*Problem 1:*
Decide whether each statement about the nutrient cycling excerpt below agrees with it. Answer yes or no for each, and quote the words of the excerpt that decide it.
(a) Justus von Liebig lived from 1803 to 1873.
(b) Nutrient cycling in heathlands has been reviewed more extensively than nutrient cycling in forests.
(c) Dose-response experiments have addressed the five basic questions for over a century and a half.
*Problem 2:*
According to the nutrient cycling excerpt below, when did it first become possible to understand the complex relationships among earth, air, water, life and metals?
*Problem 3:*
Summarize the nutrient cycling excerpt below in two sentences.

*Document excerpt:*
Nutrient cycling in forests and to a lesser extent, in heathlands, has been regularly and thoroughly reviewed, especially in the past 15 or so years. For example, there have been numerous major projects, conferences and meetings focused on nutrient cycling in forests since 1990 (e.g. Boyle and Powers 2001; Nilsson et al. 1995; Schultze et al. 2000). These compendia are complemented by nutrient cycling contributions to more broadly based meetings (e.g. to Press et al. 1999). Seminal texts on biogeochemistry such as that by Schlesinger (1997) are essential reading and deal with forests, woodlands, shrublands and heathlands in varying detail. More recent works by Melillo et al. (2003), Schultze et al. (2001) and Vitousek (2005) are focused on biogeochemistry and global change. Even encyclopaedic treatments of aspects of nutrient cycling in forests are now available (e.g. Burley et al. 2005; Evans 2001).

Models evolve together with the evolution of our notion and perception of reality. Models can be narratives, graphical or mathematical descriptions, or computer simulations. More than two millennia ago, Chinese and Greek philosophers already had the notion that the environment was composed of the interacting elements earth, air, water, life and metals, but the complex relationships between these factors could only be understood after the birth of modern chemistry, at the end of the eighteenth century. The chemist Justus von Liebig (1803–1873) played an important role in unravelling how plants acquire nutrients from soil, air and water, but other chemists and microbiologists in the eighteenth and nineteenth centuries also contributed to improving the understanding of nutrient cycling processes (Smil 2001). Since that time, numerous (long-term) field experiments have been carried out to test Liebig’s mineral theory and its modifications. For over a century and a half, dose-response experiments have addressed one or more of the following five basic questions (Van Noordwijk 1999): (1) to what extent do nutrients limit crop yield and quality?; (2) what is the quantity of nutrients supplied by the soil?; (3) what constitutes an effective fertiliser?; (4) how much fertiliser should be applied?; and (5) what are the environmental consequences of fertiliser use?

*Information supplied:*
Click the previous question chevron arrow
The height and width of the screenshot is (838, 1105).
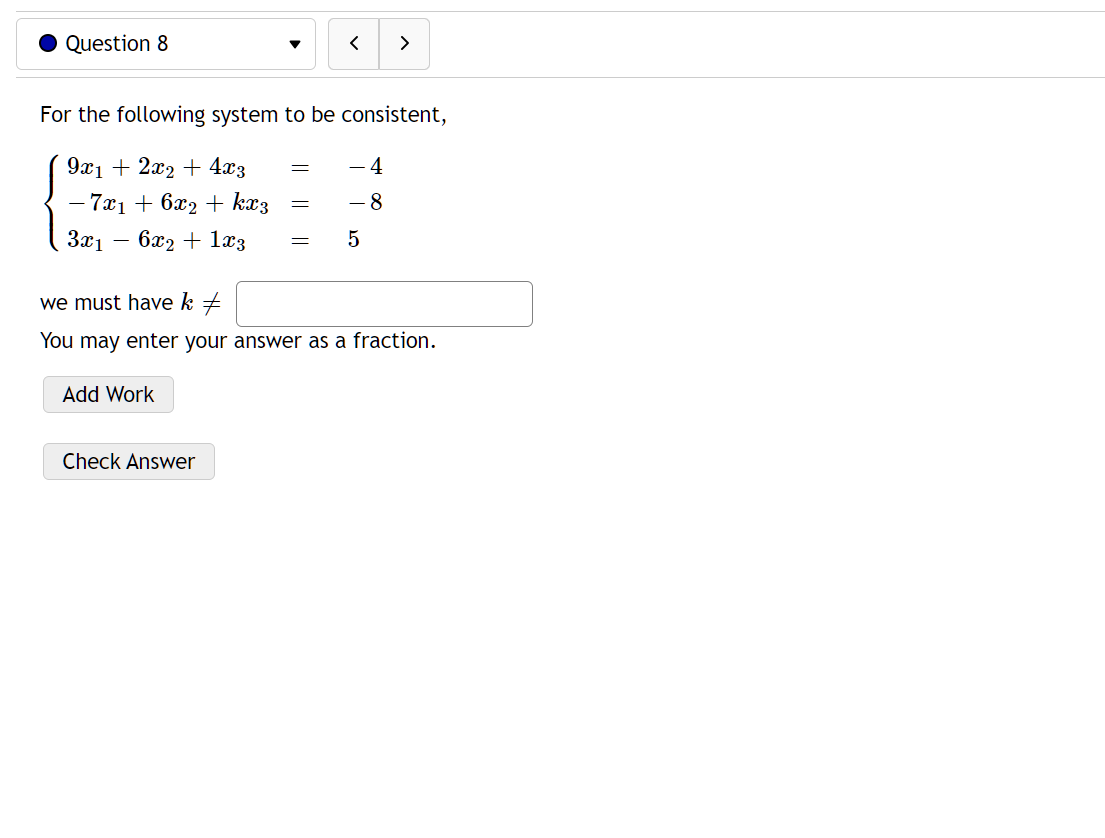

*Answer space 1:*
(a) Yes: "Justus von Liebig (1803–1873)"
(b) No: "Nutrient cycling in forests and to a lesser extent, in heathlands, has been regularly and thoroughly reviewed"
(c) Yes: "For over a century and a half, dose-response experiments have addressed one or more of the following five basic questions"

*Answer space 2:*
After the birth of modern chemistry, at the end of the eighteenth century.

*Answer space 3:*
Nutrient cycling in forests, and to a lesser extent in heathlands, has been reviewed regularly and thoroughly through many projects, conferences and meetings since 1990, and also in biogeochemistry texts and encyclopedic treatments. Models of nutrient cycling have evolved along with our perception of reality, and understanding grew after the birth of modern chemistry, with Justus von Liebig and others explaining how plants acquire nutrients and field experiments addressing five basic questions about nutrient limits and fertilizer use.